Carla: Krzyś też się krztusi...może nie strasznie często, ale jak dopadnie się piersi jak dziki a do tego pierś przepełniona do krztuszenie murowane. Na szczęście radzi sobie sam...pokaszle, pokaszle i je dalej
A u nas szpital w domu...jakiś tydzień temu Mąż chodził podziębiony, kichał, miał trochę gorączki...po kilku dniach Mu przeszło
Myślałam,że obędzie się bez zarażeń...ale od kilku dni Krzysiulek było coraz to bardziej marudny. Myślałam, że to może jakiś kolejny skok rozwojowy, aż przedwczoraj zaczął tak delikatnie pokasływać i mieć katarek...choć chyba tej małej wydzieliny w nosku katarem nazwać nie można, ale ewidentnie czuł się gorzej niż zwykle i co jakiś czas wyciągaliśmy Mu z noska gluta.
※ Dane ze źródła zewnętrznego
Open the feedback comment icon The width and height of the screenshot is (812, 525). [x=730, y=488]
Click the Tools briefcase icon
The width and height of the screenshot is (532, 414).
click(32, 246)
Na szczęście nie gorączkował i dziś jest już lepiej...Bawi się sam, uśmiecha częściej i nie słychać nic w nosku.
No a dziś ja...kicham, zimno mi i najchętniej przeleżałabym cały dzień w łóżku
Jutro mąż wraca do pracy, więc trzeba się wziąć w garść
Mam nadzieję, że u mnie się nie rozwinie a moje mleko uchroni Krzysiulka od ewentualnego zarażenia !
Mam tez pytanko...Krzyś do tej pory uwielbiał
kąpiele, pluskał się jak szalony, piszczał, śmiał się...a od dwóch dni jak tylko Mąż wkłada go do wanny to jakoś tak się spina i za chwilę jest płacz i to taki, jakby go ktoś ze skóry obdzierał...masakra...mam nadzieję, że to chwilowe i że jak samo przyszło tak samo minie i znowu będziemy mieć szczęśliwe dziecko w kąpieli
Miała któraś z Was podobne przejścia??